→ SOURCE DATA
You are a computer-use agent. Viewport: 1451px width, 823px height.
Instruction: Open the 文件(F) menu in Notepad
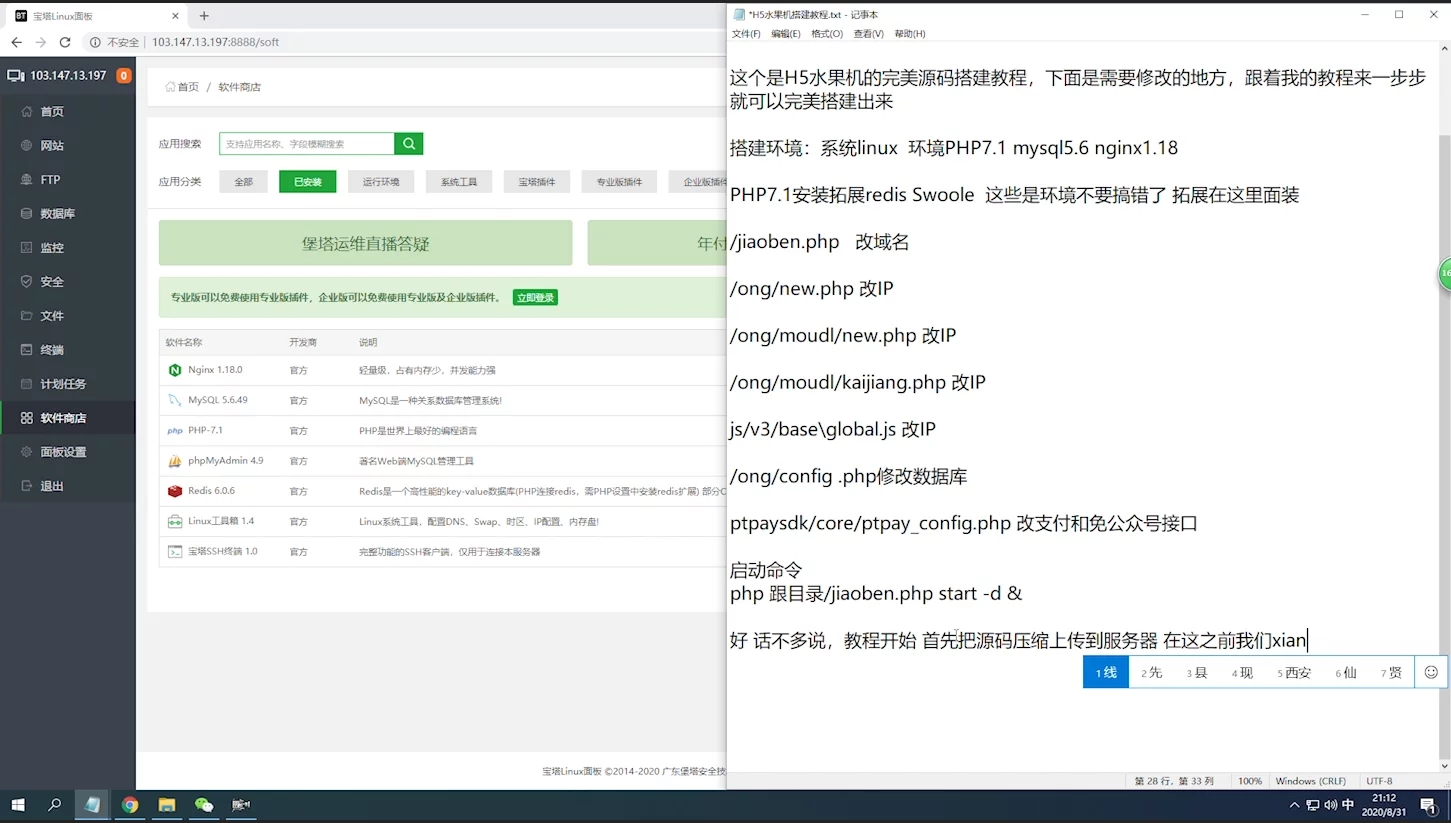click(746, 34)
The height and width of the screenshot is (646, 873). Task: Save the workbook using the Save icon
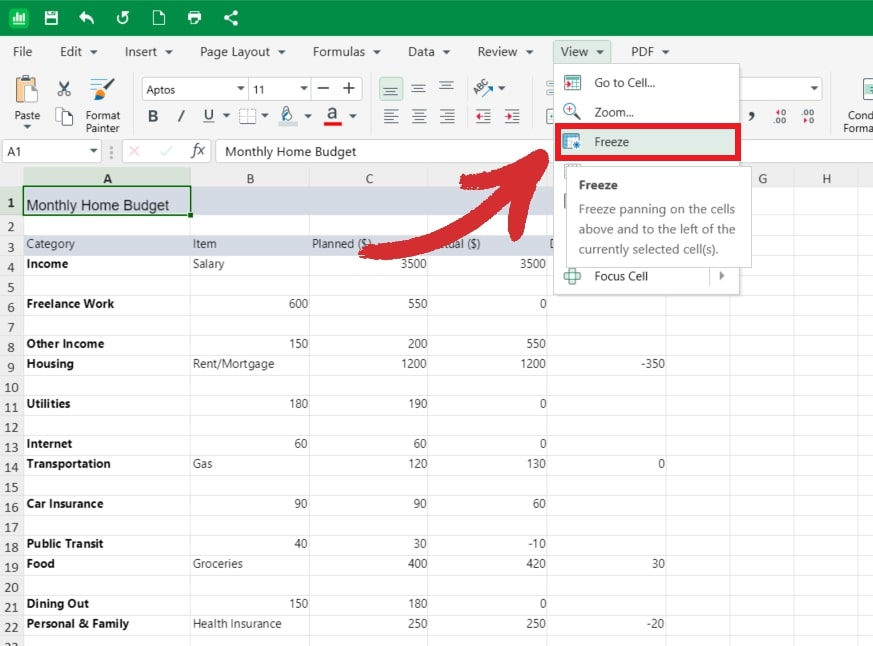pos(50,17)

---

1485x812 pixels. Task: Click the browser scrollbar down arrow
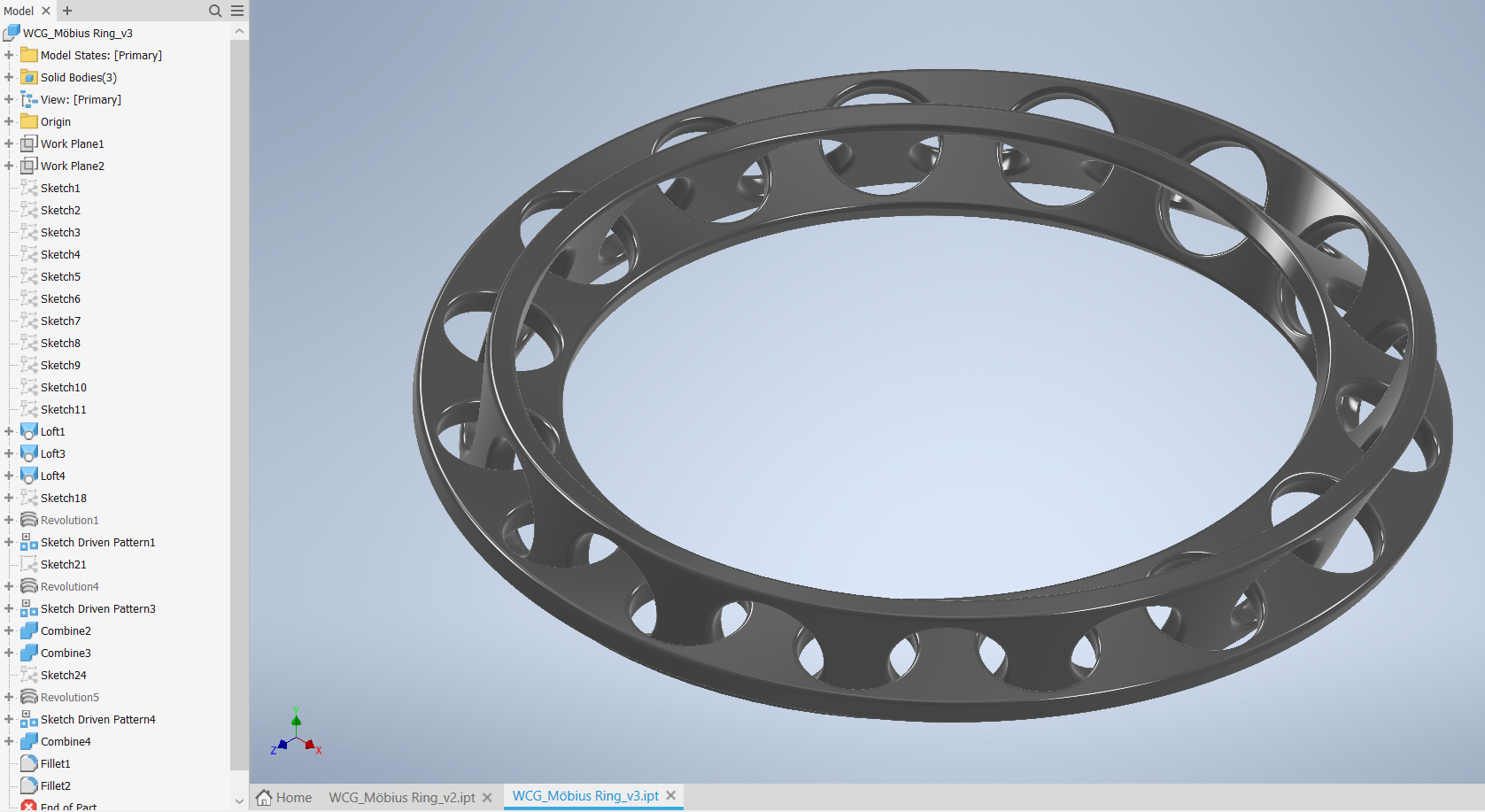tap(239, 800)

==

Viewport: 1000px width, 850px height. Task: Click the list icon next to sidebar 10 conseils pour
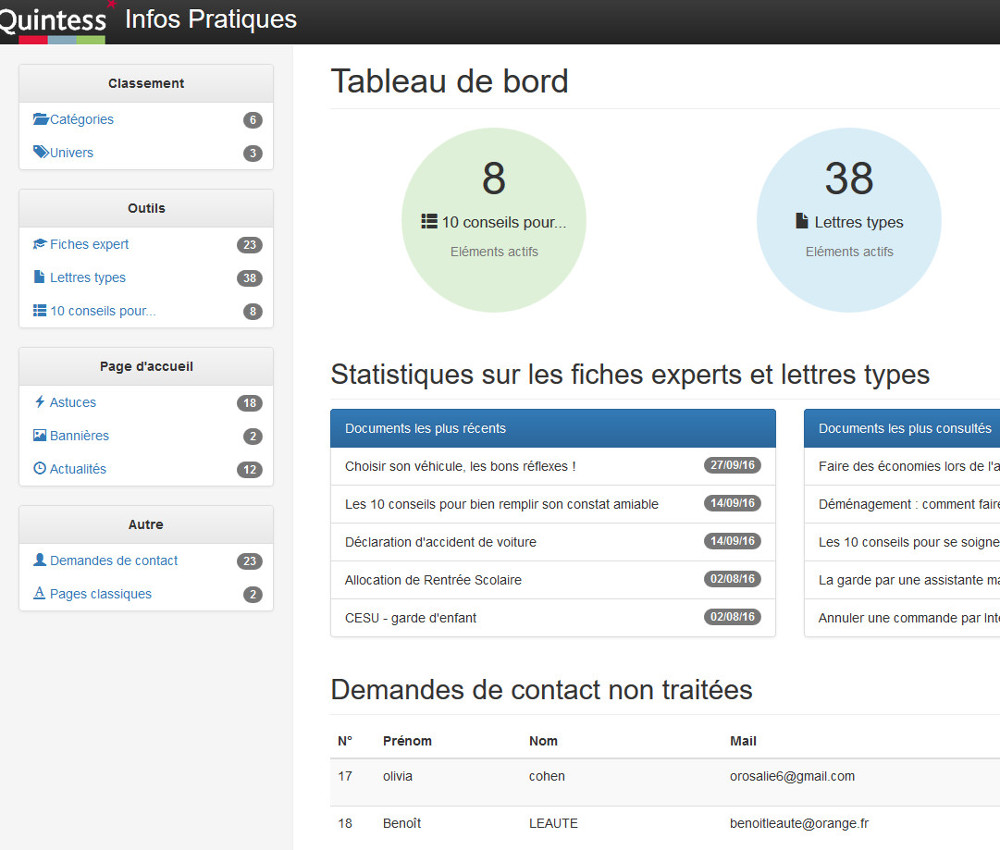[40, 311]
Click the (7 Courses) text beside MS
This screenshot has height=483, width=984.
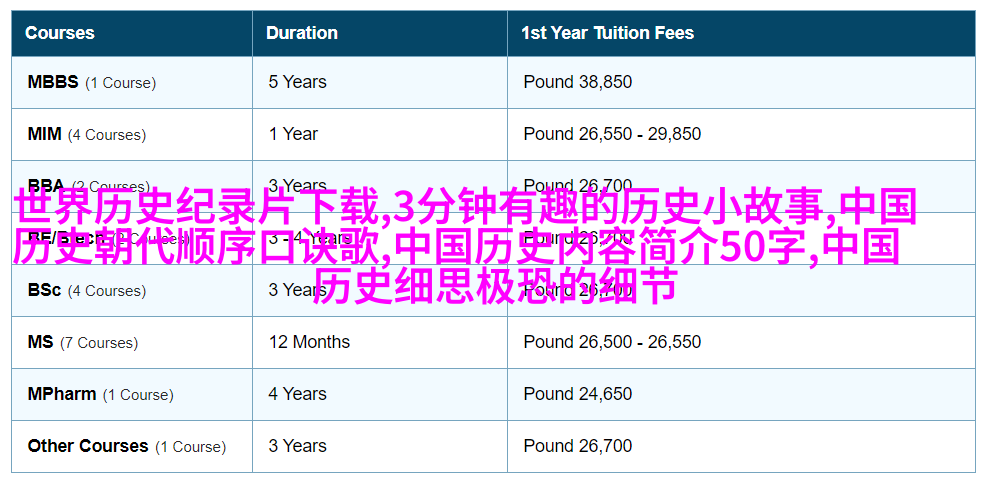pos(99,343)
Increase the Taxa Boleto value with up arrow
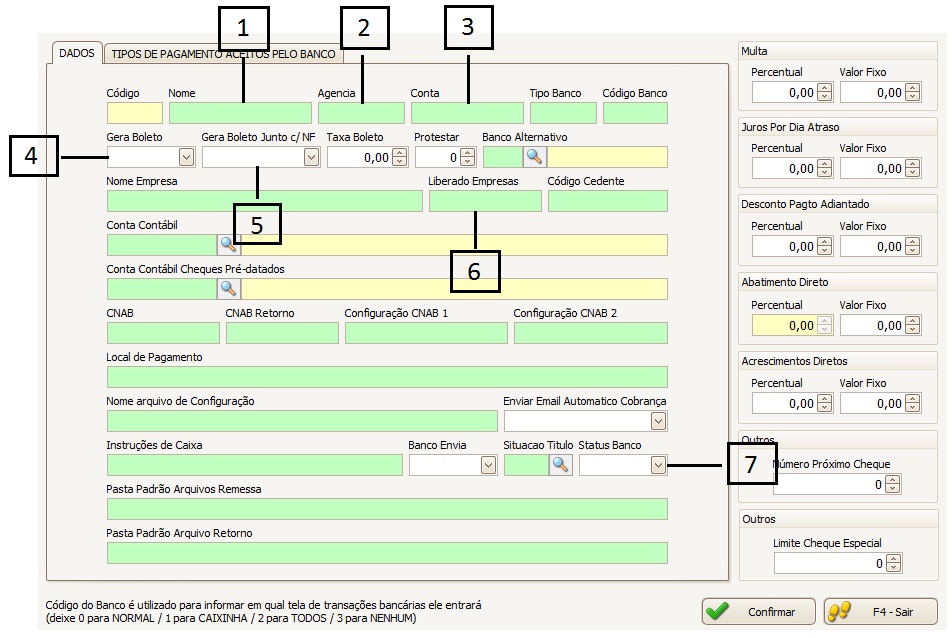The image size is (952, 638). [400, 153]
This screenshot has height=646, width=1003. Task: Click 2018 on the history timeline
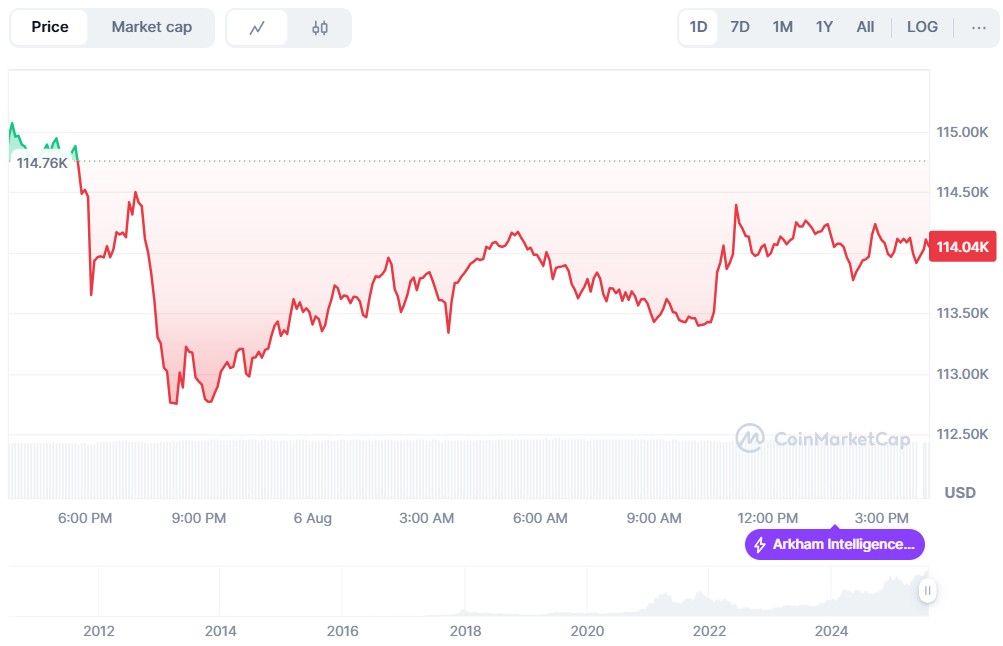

→ AIM OF THE TASK
Within the entries above, the lines from the one containing "Viewport: 1000px width, 850px" through the one containing "This screenshot has height=646, width=1003." are to be transcribed exactly, ends included, pictures excluded.

→ RESPONSE AREA
Viewport: 1000px width, 850px height. Task: Click the list icon next to sidebar 10 conseils pour
[40, 311]
Click the (7 Courses) text beside MS
This screenshot has height=483, width=984.
pos(99,343)
Increase the Taxa Boleto value with up arrow
The image size is (952, 638). [400, 153]
This screenshot has height=646, width=1003. Task: Click 2018 on the history timeline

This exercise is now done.